Gebruikers zijn leidend
GBB maak ook geregeld een specifiek brandveiligheidsplan voor bedrijven en instellingen als aanvulling op het Bouwbesluit. Zo’n plan is dan toegespitst op de sector en het pand. “Maatwerk is de beste oplossing. Zo hebben we voor het ziekenhuis in Maastricht eigen regels geschreven die zowel voldoen aan het Bouwbesluit als aan hun zorgplicht”, zegt Geys. Op sommige punten vond hij de wettelijke brandveiligheidseisen onvoldoende streng of niet specifiek genoeg. Geys hield bijvoorbeeld in zijn plan niet alleen rekening met vluchtmogelijkheden en mogelijke schade, maar stelde ook eisen ten aanzien van de bedrijfscontinuïteit. Ook koppelde hij eisen aan zelf gedefinieerde gebruiksfuncties van verschillende ruimtes, zoals verpleegafdelingen, OK’s en labs. Zo zijn ‘koude’ rookscheidingen in panden met niet-zelfredzame personen vaak een must.

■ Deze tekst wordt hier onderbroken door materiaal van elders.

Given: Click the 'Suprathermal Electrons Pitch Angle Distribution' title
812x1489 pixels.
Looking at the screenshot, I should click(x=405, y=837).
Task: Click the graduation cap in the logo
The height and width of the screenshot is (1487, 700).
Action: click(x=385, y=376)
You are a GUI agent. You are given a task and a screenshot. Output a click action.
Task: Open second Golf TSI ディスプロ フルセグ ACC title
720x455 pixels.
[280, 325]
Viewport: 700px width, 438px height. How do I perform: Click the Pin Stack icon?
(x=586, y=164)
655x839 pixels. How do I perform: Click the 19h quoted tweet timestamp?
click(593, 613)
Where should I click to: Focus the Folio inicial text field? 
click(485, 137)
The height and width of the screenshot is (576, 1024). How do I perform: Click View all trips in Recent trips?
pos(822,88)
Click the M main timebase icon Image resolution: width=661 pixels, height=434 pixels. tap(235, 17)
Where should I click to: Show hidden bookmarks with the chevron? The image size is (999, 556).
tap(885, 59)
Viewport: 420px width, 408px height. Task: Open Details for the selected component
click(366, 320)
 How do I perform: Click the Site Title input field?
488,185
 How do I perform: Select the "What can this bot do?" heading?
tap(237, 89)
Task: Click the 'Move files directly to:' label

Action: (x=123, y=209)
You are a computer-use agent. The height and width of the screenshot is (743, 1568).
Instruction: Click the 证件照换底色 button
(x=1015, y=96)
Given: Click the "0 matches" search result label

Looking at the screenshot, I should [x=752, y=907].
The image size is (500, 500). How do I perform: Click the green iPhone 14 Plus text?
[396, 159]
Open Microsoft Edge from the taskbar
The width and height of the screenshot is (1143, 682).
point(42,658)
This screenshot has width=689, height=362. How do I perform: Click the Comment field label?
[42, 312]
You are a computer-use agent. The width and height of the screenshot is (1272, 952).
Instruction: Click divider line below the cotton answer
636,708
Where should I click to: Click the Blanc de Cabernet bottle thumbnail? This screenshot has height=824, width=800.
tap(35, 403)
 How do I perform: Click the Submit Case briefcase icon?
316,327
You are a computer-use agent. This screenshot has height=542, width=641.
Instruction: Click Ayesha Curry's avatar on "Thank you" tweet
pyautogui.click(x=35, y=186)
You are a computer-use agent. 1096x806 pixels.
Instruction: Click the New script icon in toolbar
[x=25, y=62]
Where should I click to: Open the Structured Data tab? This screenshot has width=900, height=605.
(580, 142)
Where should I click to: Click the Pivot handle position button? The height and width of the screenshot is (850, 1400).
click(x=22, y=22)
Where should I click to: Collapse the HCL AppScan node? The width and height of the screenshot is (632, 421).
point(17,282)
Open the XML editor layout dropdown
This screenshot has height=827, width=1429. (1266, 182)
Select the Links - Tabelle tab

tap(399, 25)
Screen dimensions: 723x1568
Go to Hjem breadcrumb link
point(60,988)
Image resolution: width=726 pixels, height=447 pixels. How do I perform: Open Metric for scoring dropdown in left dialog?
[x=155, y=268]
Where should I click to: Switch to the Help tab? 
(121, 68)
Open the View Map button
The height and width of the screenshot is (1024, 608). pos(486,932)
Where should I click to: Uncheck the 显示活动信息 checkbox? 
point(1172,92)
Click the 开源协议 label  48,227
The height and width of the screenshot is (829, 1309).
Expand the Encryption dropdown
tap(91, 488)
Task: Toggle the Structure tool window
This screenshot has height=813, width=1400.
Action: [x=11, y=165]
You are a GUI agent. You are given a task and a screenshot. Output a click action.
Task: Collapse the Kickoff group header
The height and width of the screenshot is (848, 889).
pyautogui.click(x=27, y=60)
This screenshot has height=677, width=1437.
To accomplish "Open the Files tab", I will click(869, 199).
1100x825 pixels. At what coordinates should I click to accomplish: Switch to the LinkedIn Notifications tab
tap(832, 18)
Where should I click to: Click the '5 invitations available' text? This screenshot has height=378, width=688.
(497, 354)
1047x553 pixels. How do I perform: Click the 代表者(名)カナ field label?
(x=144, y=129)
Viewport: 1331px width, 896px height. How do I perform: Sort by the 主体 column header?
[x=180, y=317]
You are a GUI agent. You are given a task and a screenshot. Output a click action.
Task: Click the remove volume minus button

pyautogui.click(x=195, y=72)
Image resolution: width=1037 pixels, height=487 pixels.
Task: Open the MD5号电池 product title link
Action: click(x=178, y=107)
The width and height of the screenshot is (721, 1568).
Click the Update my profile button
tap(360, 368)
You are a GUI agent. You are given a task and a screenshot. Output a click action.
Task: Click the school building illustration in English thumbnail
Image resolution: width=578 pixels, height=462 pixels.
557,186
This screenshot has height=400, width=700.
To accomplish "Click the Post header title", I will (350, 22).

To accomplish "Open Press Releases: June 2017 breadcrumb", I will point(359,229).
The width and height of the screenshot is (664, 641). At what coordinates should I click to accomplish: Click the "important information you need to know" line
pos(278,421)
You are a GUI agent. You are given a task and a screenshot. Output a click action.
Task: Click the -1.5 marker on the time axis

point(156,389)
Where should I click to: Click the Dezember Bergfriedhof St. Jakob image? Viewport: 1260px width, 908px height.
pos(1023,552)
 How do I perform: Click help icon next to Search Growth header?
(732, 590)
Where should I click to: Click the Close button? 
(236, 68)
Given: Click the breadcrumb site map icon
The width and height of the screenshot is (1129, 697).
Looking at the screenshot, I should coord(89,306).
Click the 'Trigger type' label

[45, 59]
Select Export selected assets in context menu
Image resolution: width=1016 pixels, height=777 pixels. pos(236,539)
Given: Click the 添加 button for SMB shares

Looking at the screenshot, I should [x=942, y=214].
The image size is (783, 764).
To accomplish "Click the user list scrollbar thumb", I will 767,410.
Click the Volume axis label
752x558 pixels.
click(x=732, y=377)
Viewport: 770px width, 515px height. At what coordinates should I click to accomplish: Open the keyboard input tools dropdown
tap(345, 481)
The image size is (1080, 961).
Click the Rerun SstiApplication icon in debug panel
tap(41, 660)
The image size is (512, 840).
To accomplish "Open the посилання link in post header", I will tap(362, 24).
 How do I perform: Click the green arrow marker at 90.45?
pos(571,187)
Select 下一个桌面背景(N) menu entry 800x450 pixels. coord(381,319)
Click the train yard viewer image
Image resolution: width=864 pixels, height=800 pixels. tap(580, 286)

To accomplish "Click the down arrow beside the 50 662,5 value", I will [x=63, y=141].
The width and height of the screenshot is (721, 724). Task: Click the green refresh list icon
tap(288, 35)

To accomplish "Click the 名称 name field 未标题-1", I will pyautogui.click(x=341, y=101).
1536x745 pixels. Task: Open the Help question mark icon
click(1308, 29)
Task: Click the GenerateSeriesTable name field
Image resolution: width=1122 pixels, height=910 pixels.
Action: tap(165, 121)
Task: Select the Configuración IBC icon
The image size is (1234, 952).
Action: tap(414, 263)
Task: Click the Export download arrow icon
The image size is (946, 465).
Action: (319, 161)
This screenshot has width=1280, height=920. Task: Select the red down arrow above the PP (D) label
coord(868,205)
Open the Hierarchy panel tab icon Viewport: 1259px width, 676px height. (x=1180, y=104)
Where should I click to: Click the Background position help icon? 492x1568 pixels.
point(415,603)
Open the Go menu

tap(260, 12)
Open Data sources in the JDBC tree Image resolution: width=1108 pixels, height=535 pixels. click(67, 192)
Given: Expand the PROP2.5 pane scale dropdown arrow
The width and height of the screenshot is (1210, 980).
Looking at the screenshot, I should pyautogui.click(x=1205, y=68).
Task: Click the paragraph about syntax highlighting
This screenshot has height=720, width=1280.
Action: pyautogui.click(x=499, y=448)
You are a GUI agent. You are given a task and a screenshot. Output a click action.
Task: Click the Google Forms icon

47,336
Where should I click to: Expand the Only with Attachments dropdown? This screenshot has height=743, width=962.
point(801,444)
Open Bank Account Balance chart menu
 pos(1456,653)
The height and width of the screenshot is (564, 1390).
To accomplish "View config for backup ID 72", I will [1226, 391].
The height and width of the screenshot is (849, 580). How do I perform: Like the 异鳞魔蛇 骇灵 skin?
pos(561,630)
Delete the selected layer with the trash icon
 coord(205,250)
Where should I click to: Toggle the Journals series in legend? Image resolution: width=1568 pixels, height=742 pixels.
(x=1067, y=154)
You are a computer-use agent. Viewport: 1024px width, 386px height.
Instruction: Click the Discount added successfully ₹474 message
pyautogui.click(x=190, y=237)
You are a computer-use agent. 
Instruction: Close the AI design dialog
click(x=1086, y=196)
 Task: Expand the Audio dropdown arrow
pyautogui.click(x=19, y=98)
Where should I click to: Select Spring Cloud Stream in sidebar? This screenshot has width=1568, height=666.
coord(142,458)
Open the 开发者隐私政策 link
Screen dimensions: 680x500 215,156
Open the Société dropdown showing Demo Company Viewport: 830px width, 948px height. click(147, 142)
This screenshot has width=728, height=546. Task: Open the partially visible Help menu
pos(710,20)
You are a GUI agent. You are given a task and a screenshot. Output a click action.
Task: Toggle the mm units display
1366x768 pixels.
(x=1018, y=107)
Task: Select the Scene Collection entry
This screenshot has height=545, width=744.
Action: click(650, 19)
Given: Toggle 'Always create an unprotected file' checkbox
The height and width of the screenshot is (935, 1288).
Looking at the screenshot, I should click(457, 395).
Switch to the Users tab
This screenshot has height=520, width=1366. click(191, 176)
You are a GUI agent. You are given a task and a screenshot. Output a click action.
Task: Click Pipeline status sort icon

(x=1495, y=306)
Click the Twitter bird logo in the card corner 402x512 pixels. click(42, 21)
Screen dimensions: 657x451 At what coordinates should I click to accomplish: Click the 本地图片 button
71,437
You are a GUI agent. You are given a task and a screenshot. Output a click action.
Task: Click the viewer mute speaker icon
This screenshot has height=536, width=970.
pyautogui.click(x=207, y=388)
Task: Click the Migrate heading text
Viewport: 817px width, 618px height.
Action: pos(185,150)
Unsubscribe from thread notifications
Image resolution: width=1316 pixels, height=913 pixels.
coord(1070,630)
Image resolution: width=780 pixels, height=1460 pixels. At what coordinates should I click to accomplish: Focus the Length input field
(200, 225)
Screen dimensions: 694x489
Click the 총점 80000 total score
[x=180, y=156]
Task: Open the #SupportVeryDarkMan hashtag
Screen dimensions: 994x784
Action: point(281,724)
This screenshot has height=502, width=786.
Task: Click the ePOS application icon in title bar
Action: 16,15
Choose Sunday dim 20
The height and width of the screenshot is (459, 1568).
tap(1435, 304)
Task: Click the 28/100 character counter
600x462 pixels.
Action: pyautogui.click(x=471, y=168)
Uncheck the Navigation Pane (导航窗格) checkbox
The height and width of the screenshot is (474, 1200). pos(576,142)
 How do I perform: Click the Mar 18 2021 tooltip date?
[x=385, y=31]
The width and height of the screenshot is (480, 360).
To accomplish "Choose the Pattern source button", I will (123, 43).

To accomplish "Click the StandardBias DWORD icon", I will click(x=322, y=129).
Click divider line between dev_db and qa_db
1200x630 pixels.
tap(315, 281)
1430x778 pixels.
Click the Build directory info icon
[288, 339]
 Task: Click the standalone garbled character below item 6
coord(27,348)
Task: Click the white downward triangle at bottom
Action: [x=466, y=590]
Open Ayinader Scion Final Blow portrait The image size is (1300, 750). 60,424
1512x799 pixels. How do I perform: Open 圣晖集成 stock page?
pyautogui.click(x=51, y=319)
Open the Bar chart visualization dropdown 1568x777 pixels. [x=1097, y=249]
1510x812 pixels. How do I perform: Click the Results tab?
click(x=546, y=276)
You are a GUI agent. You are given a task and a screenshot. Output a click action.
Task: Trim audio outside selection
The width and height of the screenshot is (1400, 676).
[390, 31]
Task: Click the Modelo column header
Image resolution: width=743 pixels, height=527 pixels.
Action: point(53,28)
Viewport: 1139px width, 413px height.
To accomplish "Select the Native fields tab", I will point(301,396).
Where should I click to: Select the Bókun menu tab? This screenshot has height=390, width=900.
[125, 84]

De gebruikers en de toekomstige gebruikers zijn altijd leidend in zijn plannen. Daarvoor kun je het best praten met facilitair bedrijfshulpverleners, is zijn ervaring. “Krijg je in geval van brand het bedreigd gebied tijdig ontruimd?”, is één van de standaardvragen die hij stelt. “Als het antwoord ‘nee’ is, dan moet je extra maatregelen nemen.”